Vor allem hat Berlin einen zukunftsträchtigen Rahmen für Kulturschaffende gezimmert; sie ist eine europäische Wiege künstlerischen Schaffens. Aktuell leben und arbeiten hier mehr als 60.000 KünstlerInnen. Berlin ermöglicht ihnen absolute Ausdrucksfreiheit wie auch immer wieder Künstlervisa. Die Stadt ist wie ein Magnet für alle Wesen der Kunst.

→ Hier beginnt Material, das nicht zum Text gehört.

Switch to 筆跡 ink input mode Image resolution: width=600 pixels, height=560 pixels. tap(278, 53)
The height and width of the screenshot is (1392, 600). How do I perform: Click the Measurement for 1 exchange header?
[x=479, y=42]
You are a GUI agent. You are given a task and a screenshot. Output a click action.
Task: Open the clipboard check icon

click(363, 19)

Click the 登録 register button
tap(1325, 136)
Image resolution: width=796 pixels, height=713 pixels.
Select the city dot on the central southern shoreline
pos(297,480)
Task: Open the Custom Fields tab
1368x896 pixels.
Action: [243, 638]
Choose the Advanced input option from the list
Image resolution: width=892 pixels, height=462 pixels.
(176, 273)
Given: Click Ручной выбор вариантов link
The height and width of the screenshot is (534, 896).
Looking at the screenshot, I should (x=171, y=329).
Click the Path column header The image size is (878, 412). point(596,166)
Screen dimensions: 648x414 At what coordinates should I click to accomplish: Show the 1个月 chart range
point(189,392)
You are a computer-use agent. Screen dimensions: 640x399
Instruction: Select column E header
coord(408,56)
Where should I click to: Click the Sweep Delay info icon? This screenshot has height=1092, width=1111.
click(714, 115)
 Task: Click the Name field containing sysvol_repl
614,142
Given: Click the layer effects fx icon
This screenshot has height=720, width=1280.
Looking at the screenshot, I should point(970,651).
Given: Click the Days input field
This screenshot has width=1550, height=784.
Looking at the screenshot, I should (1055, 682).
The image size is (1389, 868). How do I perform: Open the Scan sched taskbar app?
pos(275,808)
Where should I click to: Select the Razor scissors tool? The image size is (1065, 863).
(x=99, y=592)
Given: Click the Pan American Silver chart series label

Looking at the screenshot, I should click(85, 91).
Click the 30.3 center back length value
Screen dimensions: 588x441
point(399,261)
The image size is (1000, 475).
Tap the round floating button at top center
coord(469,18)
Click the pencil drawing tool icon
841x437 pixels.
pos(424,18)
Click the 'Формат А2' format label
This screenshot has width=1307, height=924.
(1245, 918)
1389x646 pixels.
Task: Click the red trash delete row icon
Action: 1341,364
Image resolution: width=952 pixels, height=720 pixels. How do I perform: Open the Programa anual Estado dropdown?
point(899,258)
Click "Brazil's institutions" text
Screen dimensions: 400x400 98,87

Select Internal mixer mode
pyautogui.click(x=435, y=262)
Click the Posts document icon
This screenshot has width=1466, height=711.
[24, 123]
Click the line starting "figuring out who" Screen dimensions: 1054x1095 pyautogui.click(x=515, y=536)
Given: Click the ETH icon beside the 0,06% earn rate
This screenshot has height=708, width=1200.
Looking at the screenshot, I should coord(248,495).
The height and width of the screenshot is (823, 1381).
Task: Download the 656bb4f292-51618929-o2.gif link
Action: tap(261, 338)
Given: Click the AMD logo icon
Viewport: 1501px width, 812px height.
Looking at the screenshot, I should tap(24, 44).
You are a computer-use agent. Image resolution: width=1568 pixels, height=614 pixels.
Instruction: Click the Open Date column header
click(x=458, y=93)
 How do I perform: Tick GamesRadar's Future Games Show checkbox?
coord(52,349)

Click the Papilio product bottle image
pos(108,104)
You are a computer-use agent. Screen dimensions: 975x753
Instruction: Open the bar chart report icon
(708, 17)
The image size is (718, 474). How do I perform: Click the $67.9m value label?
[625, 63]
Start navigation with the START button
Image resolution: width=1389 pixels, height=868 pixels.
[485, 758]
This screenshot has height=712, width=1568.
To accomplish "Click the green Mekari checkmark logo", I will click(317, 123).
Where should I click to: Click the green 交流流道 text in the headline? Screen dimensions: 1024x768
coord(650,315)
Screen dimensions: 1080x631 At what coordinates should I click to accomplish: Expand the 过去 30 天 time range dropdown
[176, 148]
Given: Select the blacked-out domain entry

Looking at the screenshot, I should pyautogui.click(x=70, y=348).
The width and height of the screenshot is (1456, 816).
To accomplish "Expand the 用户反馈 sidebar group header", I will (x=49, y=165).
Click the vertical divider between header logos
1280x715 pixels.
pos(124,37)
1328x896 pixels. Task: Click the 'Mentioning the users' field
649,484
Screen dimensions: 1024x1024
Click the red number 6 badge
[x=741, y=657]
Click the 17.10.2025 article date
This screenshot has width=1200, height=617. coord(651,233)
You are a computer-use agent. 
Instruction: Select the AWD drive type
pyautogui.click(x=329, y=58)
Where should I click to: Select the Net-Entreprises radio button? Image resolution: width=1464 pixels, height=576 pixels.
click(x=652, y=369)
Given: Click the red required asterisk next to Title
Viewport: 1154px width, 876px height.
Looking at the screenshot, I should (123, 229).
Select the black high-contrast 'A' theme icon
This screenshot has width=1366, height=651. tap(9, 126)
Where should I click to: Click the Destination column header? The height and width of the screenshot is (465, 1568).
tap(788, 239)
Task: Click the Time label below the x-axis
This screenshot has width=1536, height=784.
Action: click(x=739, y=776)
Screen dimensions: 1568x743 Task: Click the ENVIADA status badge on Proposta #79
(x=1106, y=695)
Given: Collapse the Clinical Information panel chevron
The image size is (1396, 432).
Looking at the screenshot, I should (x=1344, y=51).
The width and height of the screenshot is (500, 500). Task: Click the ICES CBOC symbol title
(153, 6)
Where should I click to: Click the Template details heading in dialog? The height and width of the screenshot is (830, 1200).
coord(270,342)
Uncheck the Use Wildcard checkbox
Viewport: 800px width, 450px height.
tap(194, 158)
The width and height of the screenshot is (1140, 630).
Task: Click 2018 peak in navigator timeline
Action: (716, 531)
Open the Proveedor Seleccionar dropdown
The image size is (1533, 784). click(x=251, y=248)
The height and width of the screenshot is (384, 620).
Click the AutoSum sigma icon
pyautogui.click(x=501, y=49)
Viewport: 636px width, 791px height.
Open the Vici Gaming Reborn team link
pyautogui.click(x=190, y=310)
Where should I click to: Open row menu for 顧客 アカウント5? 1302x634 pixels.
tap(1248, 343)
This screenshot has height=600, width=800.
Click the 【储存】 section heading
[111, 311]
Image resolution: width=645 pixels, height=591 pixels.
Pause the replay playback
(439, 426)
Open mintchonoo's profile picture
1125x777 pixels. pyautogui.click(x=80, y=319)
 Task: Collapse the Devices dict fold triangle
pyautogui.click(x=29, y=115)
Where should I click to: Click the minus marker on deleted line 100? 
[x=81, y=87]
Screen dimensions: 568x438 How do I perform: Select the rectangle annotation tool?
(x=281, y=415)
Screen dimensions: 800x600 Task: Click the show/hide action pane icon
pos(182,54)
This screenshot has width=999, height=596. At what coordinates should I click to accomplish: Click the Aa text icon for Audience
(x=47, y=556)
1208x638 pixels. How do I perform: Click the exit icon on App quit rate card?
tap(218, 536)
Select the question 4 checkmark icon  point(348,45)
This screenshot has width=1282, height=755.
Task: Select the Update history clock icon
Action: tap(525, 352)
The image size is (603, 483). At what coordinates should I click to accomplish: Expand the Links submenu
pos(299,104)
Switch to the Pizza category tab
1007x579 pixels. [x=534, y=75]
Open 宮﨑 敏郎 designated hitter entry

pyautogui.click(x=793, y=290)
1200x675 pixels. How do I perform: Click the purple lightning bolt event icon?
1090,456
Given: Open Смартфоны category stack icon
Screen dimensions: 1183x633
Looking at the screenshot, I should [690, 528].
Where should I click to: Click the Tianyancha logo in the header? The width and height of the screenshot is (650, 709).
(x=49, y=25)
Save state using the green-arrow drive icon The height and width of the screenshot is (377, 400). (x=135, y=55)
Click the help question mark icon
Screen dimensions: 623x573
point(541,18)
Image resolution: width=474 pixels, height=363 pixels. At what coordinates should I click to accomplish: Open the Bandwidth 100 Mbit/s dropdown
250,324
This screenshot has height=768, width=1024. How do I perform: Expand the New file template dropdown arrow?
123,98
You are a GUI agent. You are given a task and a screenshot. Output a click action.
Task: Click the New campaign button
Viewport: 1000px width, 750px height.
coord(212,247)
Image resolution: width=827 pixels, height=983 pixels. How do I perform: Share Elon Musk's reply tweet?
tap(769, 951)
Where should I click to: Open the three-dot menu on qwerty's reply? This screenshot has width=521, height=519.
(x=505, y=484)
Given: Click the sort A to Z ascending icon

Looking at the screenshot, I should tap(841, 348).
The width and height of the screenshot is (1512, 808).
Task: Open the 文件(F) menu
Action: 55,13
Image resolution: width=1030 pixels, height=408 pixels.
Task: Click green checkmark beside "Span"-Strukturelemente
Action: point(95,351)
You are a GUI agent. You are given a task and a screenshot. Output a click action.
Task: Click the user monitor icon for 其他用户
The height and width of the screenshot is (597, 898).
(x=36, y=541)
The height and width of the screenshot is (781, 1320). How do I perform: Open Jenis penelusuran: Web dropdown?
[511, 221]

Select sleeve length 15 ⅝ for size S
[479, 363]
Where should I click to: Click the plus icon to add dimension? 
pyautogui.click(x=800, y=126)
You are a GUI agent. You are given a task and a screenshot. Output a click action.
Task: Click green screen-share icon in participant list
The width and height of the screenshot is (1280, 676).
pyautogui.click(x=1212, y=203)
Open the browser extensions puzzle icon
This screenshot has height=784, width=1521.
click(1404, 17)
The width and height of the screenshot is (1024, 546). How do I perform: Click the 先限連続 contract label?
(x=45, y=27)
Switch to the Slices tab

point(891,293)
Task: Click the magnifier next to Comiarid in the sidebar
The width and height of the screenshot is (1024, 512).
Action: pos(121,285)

Die Drogen- und Alkoholtoleranz, die Offenheit gegenüber dem Anderssein sowie das Berghain und andere Clubs sind weitere kompromisslose Charakteristika dieser Stadt. Ich sehe eine Metropolendynamik, auch bedingt durch linke und feministische Impulse und durch eine ausgewachsene Protestkultur, wie zuletzt wieder bei TTIP. Pluralismus ist das Stichwort – da können das Kanzleramt oder Herr Schäuble noch so mächtig oder wertkonservativ draußen in der Welt auftreten. Habe ich etwas vergessen? Vielleicht Neonazis, aber dann wiederum gibt es hier eine der größten LGBT-Communitys auf der Welt.

Laufend passiert hier was

Ja: Berlin erfüllt alle Merkmale einer zeitgenössischen Metropole. Und dabei ist es der Stadt auch noch egal, ob du sie liebst oder nicht. Sie macht dich sowieso fast süchtig nach ihr.